Эфрос хотел от Раневской большей сдержанности - ее тянуло к сентиментальности. Она никак не участвовала в общественной жизни. Приходила в театр только по делу. Когда служила в Пушкинском театре, у нее не складывались отношения с главным режиссером Борисом Равенских, который тоже был человеком особенным - постоянно сгонял с себя чертей.
- Зачем вы? Вы сегодня не заняты? - испугался он вошедшей в зрительный зал Фаины Георгиевны.
- Шла мимо театра, захотела по-маленькому и зашла, - отвечала Раневская.
Когда-то она поругалась с Завадским.
- Вон со сцены! - вскричал Юрий Александрович.
- Вон из искусства! - без паузы отвечала она.

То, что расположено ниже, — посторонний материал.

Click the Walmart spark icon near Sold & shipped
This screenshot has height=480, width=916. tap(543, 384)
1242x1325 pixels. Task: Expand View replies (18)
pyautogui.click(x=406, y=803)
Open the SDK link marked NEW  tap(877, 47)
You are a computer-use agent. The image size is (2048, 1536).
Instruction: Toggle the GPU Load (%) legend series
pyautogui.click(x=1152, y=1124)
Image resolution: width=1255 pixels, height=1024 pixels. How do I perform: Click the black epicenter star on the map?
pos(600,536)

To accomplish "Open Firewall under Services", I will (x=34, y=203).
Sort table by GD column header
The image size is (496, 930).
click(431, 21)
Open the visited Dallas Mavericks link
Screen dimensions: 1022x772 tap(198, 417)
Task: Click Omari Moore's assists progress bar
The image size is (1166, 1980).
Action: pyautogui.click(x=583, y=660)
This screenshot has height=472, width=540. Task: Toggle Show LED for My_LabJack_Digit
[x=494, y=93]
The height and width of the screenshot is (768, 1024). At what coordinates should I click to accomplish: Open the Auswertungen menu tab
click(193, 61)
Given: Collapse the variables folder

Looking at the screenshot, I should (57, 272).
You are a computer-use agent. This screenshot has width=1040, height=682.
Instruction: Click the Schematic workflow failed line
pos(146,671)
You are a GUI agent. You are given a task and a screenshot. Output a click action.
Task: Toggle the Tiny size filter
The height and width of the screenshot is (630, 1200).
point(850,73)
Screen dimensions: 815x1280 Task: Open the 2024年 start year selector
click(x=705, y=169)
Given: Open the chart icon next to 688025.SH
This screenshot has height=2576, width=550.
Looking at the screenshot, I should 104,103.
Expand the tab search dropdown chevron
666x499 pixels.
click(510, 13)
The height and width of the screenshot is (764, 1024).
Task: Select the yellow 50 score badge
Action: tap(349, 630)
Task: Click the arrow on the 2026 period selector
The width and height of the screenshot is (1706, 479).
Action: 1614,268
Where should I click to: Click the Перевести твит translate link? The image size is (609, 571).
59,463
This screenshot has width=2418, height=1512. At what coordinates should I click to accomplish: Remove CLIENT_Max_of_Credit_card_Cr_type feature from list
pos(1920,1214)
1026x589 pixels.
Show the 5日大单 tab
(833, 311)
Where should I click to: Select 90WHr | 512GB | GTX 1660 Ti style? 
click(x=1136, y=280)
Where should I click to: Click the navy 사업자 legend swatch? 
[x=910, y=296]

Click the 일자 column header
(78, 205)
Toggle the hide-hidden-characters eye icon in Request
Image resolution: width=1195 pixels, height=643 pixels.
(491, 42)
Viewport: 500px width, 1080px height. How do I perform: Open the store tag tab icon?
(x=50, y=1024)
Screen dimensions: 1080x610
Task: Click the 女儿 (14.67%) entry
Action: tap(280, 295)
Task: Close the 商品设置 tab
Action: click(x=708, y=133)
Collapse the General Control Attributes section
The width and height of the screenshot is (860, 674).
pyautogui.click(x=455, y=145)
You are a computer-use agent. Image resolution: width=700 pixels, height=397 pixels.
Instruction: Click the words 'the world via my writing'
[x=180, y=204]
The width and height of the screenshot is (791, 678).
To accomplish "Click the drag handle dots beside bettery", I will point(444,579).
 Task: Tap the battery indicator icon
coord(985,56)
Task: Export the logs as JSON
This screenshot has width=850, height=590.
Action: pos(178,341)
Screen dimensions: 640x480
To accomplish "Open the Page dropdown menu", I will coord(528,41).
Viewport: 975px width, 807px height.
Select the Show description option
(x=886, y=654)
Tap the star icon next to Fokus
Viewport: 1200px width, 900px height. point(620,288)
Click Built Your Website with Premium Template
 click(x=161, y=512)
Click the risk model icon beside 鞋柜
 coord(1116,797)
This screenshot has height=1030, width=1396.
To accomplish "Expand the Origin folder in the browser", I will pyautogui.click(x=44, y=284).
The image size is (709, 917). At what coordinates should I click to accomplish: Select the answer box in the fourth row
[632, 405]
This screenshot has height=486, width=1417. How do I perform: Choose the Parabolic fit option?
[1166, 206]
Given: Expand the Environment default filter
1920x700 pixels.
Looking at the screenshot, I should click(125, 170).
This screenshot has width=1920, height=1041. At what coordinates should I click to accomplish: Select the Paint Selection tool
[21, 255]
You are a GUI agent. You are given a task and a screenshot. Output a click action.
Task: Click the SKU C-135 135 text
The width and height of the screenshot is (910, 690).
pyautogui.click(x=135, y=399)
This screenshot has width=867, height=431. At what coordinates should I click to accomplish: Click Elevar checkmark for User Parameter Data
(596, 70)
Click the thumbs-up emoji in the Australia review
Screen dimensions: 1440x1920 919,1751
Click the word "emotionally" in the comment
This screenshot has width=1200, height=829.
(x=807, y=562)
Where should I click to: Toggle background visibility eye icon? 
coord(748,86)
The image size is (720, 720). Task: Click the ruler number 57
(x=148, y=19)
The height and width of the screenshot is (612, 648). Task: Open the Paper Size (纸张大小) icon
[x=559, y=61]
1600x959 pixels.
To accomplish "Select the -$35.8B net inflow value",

Придумывала клички. Завадскому - "вытянувшийся лилипут", "в тулупе родился" (однако Фаина Георгиевна была единственной в труппе, к кому он обращался "на вы"). Ие Саввиной, к которой очень хорошо относилась, - "гремучая змея с колокольчиком", имея в виду тонкий возвышенный голос и яростный, нервный темперамент Иечки. Директору-распорядителю Валентину Марковичу Школьникову, человеку доброму, отзывчивому, подлинно преданному театру, но порой излишне обещающему и фантазирующему: - "Где этот Дошкольников, где этот еврейский Ноздрев!" Перед Олимпийскими играми в Москве Раневская позвонила Валентину Марковичу:
- Валечка, пришлите мне, пожалуйста, машину.
- Зачем, Фаина Георгиевна?
- Я хочу показать своему Мальчику олимпийские объекты.
Мальчик - собачка Фаины Георгиевны, довольно брехливая и бестолковая дворняга. Хозяйка была сердечно привязана к ней.
Раневская довольно редко и избирательно снималась в кино.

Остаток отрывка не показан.